Photo above: Doctors in Vietnam check out a prototype of the flexible nasopharyngoscope initially designed by Duke engineering students
A patient arrives in a clinic complaining of a sore throat. This is no run-of-the-mill case of the sniffles, and her primary doctor has already put her on two different antibiotics, neither of which managed to dent her discomfort. Now she wants the expertise of a specialist. She’s feeling desperate and more than a little worried.
If we’re in the Duke otolaryngology clinic led by Walter Lee, M.D., the next step is clear. Lee prepares a nasopharyngoscope, a long, flexible tube connected to a camera and monitor that affords him a closer look at the internal anatomy of the patient’s throat. Probably there’s nothing unusual, but maybe he sees something – a growth, a strange clump that warrants a biopsy. He might be looking at a tumor, but in that case, well, at least he caught it early.
But let’s say this is Vietnam. Most likely the doctor has the same plan in mind, but what’s missing is the flexible nasopharyngoscope, a $10,000 piece of equipment that only the most advanced clinics here own. Maybe the doctor refers our patient on to a specialist, who could be hours away. And if the patient can afford the trip and time away from work, maybe she makes an appointment. But that could take weeks, and you definitely don’t want to give cancer the luxury of time.
Lee, a professor of otolaryngology-head and neck surgery and a DGHI affiliate, has done more than a dozen medical missions in Vietnam since 2007, and so he knows this is a frustrating reality his Vietnamese colleagues regularly face. No matter how much they know, they are limited by their tools – in this case, a device so common in wealthy health systems that Lee’s clinic owns around 10.
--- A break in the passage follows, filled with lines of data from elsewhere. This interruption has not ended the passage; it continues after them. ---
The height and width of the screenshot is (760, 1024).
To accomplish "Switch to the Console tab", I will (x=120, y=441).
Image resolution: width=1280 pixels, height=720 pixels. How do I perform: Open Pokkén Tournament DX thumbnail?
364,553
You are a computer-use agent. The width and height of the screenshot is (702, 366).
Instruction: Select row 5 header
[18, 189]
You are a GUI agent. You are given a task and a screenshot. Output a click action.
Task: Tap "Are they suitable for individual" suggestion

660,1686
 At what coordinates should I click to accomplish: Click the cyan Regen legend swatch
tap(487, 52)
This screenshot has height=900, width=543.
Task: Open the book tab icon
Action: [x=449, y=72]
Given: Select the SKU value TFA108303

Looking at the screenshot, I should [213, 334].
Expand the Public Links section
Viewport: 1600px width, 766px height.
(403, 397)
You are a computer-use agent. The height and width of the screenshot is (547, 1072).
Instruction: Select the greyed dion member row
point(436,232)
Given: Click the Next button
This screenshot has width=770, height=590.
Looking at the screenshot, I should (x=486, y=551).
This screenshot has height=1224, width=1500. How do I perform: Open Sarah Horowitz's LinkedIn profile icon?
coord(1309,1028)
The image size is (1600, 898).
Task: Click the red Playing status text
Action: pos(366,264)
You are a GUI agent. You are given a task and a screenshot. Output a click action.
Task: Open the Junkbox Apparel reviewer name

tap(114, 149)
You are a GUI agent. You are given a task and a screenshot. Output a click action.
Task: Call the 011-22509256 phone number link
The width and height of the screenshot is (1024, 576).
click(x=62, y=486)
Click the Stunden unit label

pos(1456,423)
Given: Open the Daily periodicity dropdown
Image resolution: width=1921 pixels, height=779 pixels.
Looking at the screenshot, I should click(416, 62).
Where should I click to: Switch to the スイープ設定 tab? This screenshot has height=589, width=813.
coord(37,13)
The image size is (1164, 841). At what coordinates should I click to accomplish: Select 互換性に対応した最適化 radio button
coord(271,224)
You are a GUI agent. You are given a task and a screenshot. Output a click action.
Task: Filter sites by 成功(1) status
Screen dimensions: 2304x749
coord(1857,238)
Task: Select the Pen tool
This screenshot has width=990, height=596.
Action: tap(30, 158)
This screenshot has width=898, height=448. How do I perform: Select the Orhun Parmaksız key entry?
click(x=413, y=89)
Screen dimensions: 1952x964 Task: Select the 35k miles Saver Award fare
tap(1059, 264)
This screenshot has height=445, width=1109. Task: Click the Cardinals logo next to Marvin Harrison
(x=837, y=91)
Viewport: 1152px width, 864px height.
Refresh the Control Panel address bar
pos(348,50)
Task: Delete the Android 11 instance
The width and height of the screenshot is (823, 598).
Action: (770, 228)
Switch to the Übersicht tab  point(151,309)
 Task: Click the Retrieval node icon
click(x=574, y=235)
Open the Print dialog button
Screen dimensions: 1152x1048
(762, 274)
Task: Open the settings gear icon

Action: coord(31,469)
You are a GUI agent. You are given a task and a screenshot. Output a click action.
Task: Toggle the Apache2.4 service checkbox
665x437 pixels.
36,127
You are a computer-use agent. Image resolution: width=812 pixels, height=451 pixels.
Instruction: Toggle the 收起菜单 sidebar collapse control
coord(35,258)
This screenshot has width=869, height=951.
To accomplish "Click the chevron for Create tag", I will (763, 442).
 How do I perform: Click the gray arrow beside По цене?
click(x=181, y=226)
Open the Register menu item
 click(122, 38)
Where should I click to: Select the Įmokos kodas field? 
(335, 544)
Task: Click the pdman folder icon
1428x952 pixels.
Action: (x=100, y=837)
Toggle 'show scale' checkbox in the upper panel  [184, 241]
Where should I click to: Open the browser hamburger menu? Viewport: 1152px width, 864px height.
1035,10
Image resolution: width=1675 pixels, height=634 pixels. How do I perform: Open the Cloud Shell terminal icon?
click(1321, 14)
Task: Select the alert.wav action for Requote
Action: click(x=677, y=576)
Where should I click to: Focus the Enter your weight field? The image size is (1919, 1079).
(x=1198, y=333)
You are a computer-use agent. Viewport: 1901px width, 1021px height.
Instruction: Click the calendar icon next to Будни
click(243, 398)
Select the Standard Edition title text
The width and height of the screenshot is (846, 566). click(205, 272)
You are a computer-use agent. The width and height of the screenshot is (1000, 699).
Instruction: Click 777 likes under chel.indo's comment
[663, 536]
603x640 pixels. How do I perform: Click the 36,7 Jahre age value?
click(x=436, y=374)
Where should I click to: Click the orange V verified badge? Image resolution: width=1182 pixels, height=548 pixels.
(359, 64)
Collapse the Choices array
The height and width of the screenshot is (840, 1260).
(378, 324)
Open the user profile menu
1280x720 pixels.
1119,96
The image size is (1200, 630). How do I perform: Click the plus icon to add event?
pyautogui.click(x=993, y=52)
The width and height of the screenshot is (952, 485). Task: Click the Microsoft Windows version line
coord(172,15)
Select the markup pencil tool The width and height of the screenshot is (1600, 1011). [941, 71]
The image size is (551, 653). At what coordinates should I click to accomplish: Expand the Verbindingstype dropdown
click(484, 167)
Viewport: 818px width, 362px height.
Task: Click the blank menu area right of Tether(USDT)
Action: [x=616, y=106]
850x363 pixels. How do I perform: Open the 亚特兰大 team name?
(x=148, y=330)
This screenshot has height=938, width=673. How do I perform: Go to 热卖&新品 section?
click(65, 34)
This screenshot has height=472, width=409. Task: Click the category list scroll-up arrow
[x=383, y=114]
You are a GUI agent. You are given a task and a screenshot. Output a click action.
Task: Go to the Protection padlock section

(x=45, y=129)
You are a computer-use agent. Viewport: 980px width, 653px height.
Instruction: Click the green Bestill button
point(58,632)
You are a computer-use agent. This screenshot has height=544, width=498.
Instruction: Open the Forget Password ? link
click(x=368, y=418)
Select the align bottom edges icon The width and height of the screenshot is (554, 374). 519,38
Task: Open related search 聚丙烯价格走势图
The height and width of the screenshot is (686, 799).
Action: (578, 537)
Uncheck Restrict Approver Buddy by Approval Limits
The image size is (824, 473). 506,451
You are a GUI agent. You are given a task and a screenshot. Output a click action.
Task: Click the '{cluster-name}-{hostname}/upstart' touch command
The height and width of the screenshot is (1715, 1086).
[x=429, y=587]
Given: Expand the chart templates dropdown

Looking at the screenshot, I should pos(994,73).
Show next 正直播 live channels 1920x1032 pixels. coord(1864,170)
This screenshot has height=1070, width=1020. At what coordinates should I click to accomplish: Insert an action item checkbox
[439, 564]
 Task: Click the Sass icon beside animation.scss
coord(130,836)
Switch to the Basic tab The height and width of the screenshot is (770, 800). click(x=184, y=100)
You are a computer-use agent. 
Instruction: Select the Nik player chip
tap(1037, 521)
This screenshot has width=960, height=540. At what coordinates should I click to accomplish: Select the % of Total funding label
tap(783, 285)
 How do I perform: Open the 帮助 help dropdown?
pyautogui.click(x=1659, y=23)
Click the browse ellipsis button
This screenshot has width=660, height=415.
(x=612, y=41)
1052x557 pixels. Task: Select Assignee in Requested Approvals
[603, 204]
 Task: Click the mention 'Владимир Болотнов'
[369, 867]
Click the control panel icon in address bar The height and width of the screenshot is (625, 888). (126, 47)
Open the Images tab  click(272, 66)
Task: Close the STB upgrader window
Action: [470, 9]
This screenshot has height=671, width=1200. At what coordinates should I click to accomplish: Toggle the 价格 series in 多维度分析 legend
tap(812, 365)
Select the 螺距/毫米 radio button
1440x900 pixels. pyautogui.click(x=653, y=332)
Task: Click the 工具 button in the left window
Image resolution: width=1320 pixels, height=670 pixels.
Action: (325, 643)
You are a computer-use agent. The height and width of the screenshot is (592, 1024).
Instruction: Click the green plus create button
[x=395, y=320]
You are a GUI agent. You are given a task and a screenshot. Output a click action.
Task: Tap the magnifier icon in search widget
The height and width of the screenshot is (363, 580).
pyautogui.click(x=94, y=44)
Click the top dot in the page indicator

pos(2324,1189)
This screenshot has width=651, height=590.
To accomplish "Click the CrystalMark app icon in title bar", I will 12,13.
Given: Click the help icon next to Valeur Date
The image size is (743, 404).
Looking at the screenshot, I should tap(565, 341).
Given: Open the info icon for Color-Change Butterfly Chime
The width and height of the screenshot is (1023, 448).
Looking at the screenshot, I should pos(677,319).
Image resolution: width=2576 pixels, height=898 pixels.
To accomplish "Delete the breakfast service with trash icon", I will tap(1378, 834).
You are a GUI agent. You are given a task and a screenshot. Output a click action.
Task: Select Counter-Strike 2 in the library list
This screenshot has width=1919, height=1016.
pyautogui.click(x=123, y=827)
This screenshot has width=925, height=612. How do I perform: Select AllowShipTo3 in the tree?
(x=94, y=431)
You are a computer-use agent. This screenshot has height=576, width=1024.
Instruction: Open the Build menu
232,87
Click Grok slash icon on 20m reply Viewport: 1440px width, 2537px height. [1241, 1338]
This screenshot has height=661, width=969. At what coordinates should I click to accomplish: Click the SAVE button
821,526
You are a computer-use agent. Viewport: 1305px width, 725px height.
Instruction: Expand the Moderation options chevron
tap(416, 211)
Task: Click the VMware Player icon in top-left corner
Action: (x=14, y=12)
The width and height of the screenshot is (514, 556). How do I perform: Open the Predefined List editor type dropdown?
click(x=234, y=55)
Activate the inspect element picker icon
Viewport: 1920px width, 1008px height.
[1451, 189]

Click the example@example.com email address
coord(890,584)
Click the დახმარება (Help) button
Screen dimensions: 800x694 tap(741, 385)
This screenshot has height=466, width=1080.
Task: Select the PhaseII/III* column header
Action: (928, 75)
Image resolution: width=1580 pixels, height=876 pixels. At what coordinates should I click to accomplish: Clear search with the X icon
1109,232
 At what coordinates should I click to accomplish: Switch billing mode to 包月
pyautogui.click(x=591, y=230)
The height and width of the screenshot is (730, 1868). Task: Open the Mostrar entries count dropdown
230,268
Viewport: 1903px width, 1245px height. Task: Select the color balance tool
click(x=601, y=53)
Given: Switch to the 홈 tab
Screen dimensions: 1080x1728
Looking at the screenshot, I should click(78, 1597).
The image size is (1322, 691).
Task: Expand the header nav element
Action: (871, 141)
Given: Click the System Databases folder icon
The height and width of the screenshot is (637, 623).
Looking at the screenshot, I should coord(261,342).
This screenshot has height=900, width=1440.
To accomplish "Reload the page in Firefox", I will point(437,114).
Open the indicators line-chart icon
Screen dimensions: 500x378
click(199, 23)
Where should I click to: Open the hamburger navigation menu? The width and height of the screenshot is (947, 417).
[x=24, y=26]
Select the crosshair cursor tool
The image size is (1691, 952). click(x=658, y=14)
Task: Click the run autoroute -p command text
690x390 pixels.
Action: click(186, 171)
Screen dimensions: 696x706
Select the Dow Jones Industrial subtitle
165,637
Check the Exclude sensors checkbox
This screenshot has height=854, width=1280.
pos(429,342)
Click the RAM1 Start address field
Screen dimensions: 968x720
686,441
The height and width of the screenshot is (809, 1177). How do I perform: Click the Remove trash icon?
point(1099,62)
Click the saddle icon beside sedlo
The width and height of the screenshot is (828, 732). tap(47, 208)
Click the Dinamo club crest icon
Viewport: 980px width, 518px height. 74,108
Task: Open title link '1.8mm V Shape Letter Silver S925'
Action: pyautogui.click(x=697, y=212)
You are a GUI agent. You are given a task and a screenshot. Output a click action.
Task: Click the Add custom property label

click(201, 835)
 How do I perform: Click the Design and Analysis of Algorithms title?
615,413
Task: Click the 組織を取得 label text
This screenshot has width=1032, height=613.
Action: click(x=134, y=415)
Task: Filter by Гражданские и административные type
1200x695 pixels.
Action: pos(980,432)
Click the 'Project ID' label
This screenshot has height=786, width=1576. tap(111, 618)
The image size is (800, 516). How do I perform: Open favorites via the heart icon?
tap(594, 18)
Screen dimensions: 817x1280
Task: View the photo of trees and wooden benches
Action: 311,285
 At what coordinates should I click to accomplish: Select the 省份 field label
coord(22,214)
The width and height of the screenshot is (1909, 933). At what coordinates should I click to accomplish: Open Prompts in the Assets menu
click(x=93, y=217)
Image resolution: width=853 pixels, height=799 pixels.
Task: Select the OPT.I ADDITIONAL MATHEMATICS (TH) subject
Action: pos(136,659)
“If the local doctors had a flexible scope, they could pick up cases earlier and get them referred for treatment,” says Lee. “I think we’d see better patient outcomes.”
It’s a problem that has bothered Lee for nearly a decade. But now, he thinks he has a solution: a $600 version of a nasopharyngoscope initially designed by Duke engineering students. And it’s about to get its first big test.